● **Exercise instructions**: In your copy, leave out the pictures and output only the lines from the one holding "Task: Click the November 21, 2016 timestamp" through the end of the data below, exactly.

* * * * *

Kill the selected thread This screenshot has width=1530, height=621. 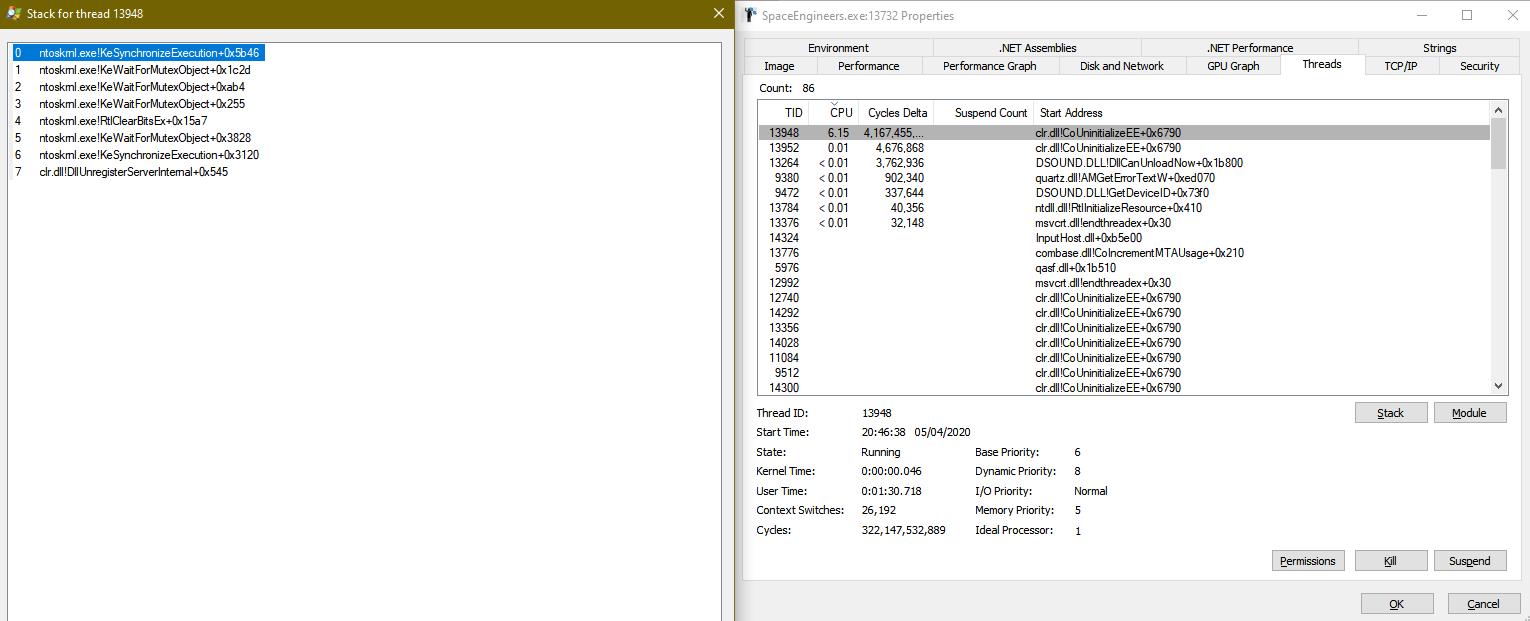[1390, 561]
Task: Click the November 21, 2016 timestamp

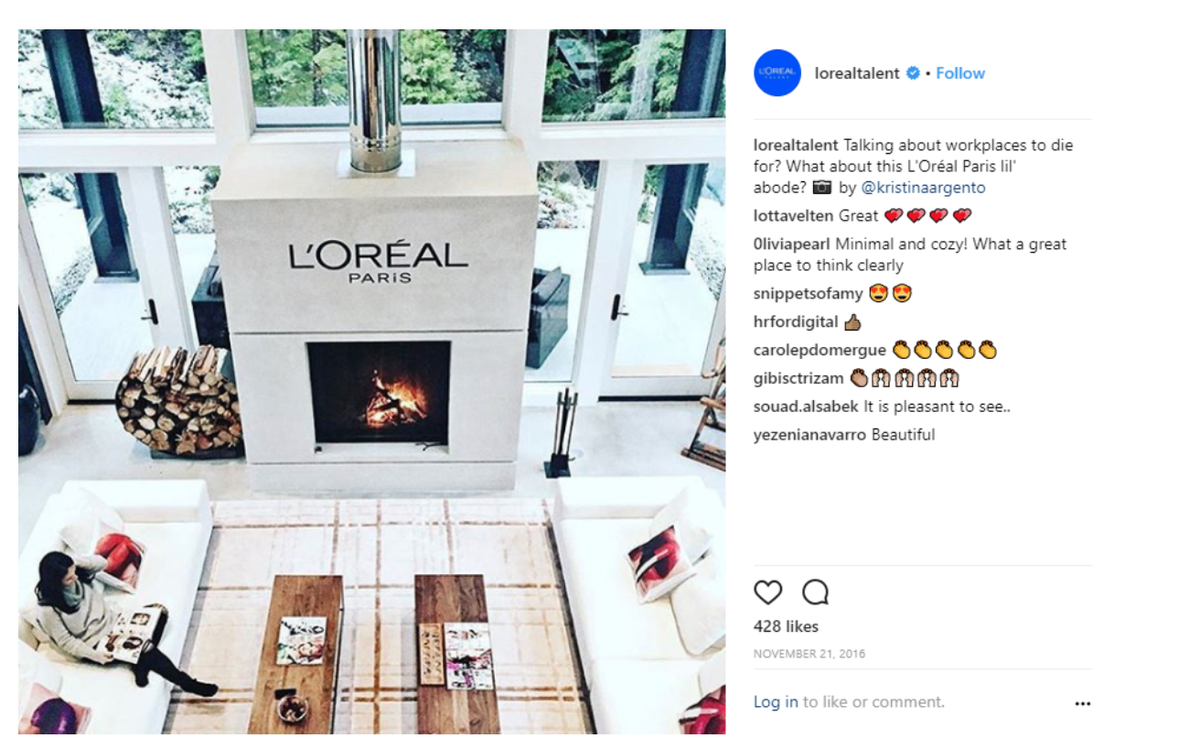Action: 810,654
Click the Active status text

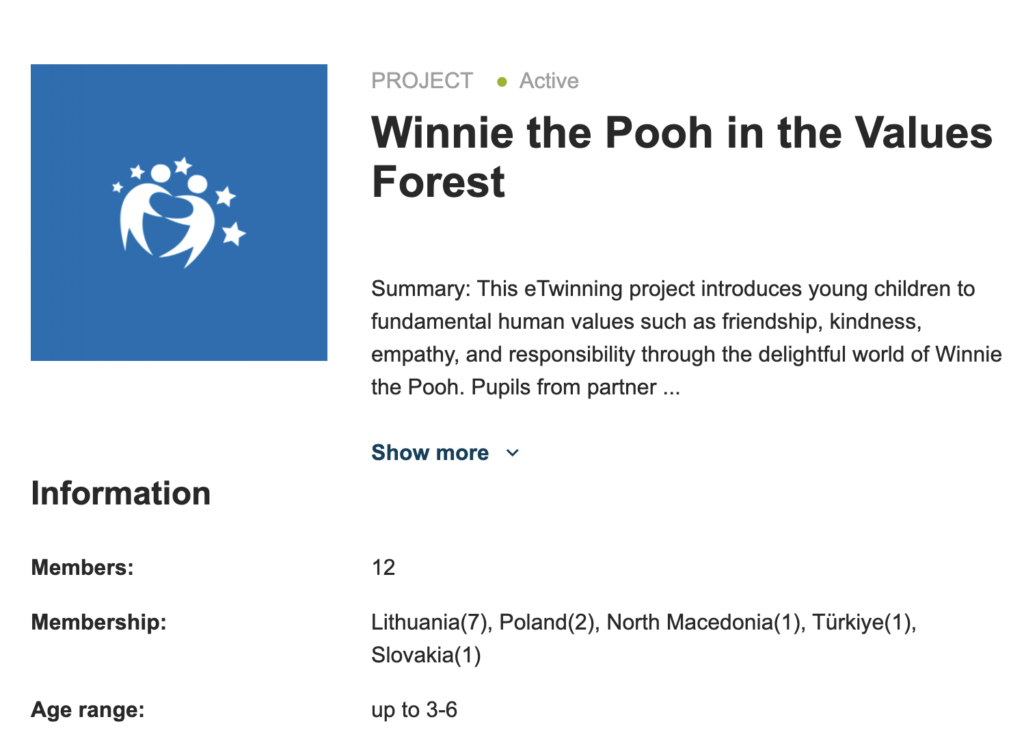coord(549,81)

* * * * *

● **Expected answer**:
Task: Click the November 21, 2016 timestamp

Action: 810,654
Click the Active status text

coord(549,81)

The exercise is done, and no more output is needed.